Pictures excluded, output exactly the lines from the one containing "This screenshot has height=266, width=473." through the last line of the listing below.
★ ★ ★
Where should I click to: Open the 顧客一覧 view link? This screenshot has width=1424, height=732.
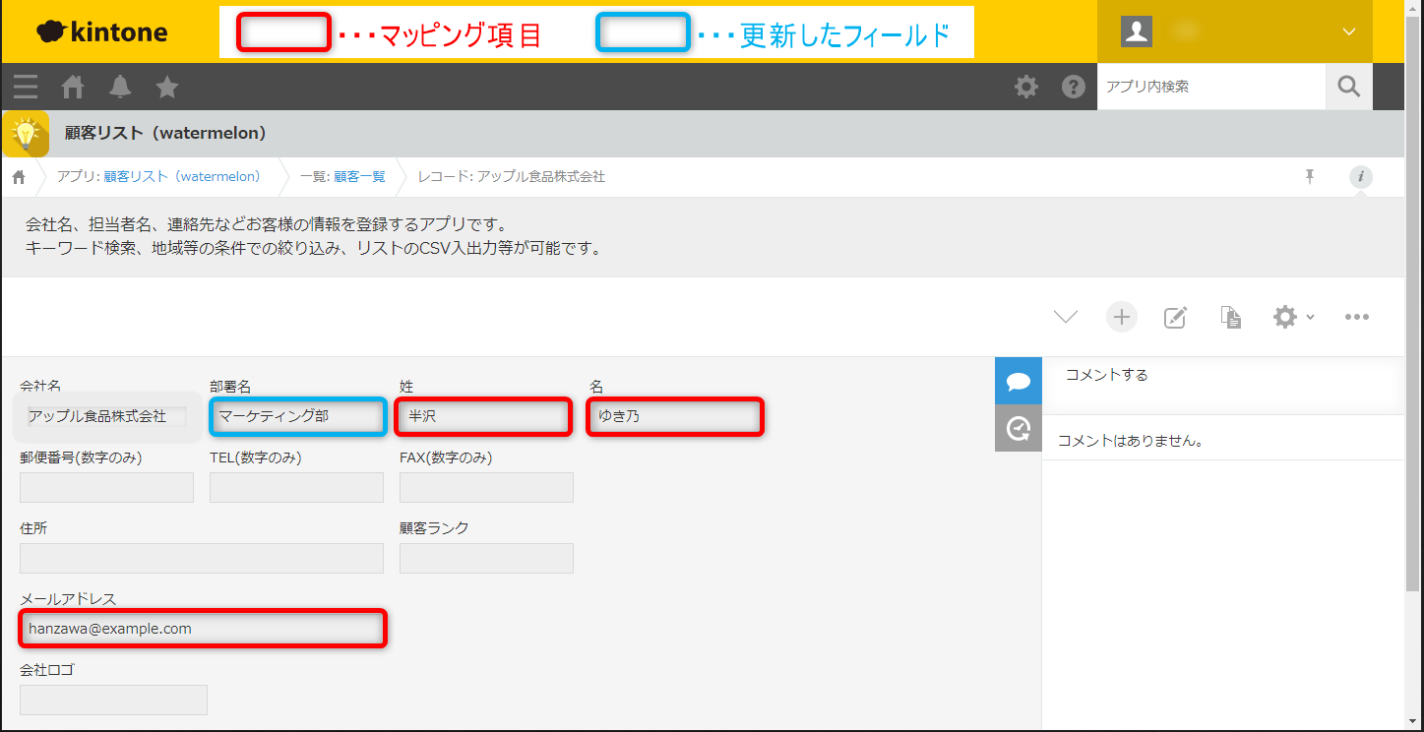pos(359,177)
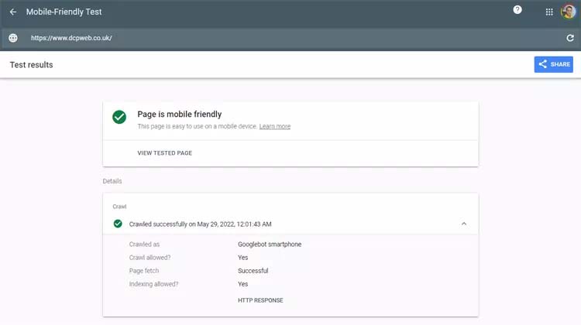
Task: Open the help question mark icon
Action: pyautogui.click(x=517, y=10)
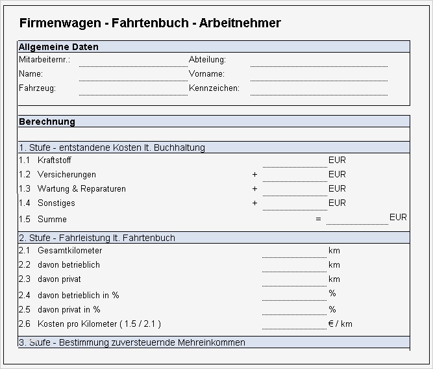Screen dimensions: 433x369
Task: Select the Versicherungen amount field
Action: click(294, 175)
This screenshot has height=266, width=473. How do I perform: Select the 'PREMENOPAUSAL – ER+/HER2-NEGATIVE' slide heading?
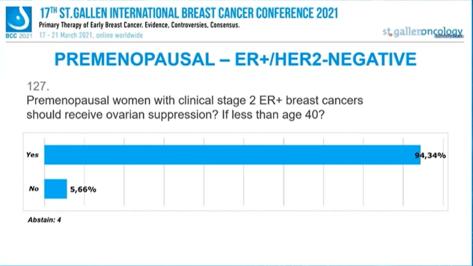click(x=235, y=59)
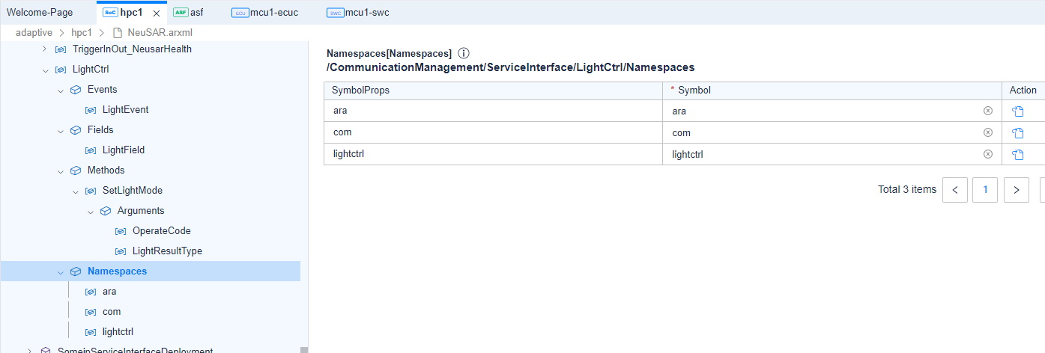Collapse the LightCtrl tree node

(46, 70)
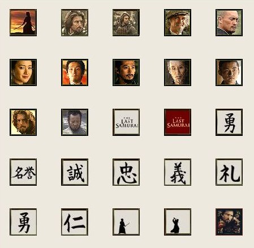Select the 勇 kanji icon beside the red logo
This screenshot has width=254, height=248.
pyautogui.click(x=229, y=122)
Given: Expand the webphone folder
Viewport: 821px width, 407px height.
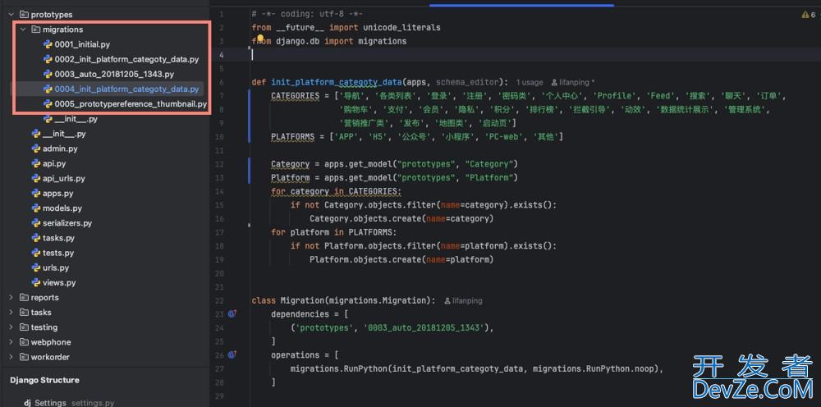Looking at the screenshot, I should click(x=11, y=342).
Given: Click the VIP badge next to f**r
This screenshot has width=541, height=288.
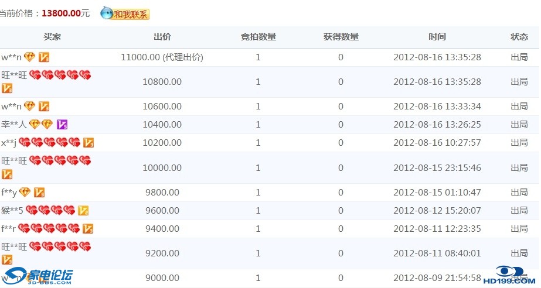Looking at the screenshot, I should point(88,228).
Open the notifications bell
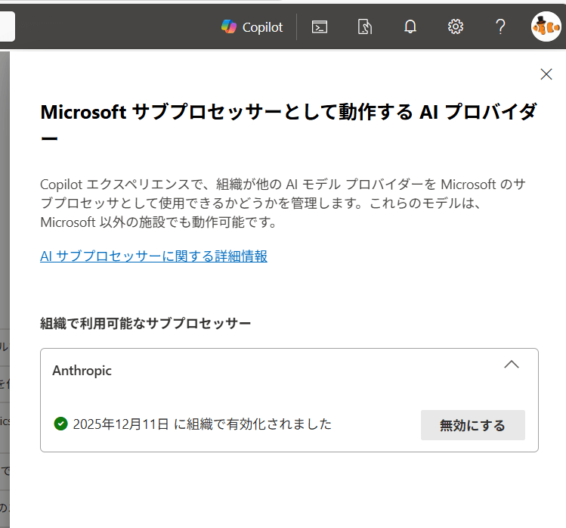The width and height of the screenshot is (566, 528). pyautogui.click(x=410, y=27)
★ ★ ★
Problem solution »
This screenshot has height=266, width=473. How do I perform: Select the 'PREMENOPAUSAL – ER+/HER2-NEGATIVE' slide heading?
click(x=235, y=59)
Collapse the LightCtrl tree node

(46, 70)
Select the 勇 kanji icon beside the red logo
This screenshot has width=254, height=248.
pyautogui.click(x=229, y=122)
Given: Expand the webphone folder
Viewport: 821px width, 407px height.
Looking at the screenshot, I should click(x=11, y=342).
Given: Click the VIP badge next to f**r
This screenshot has width=541, height=288.
Looking at the screenshot, I should point(88,228).
Open the notifications bell
The width and height of the screenshot is (566, 528). pyautogui.click(x=410, y=27)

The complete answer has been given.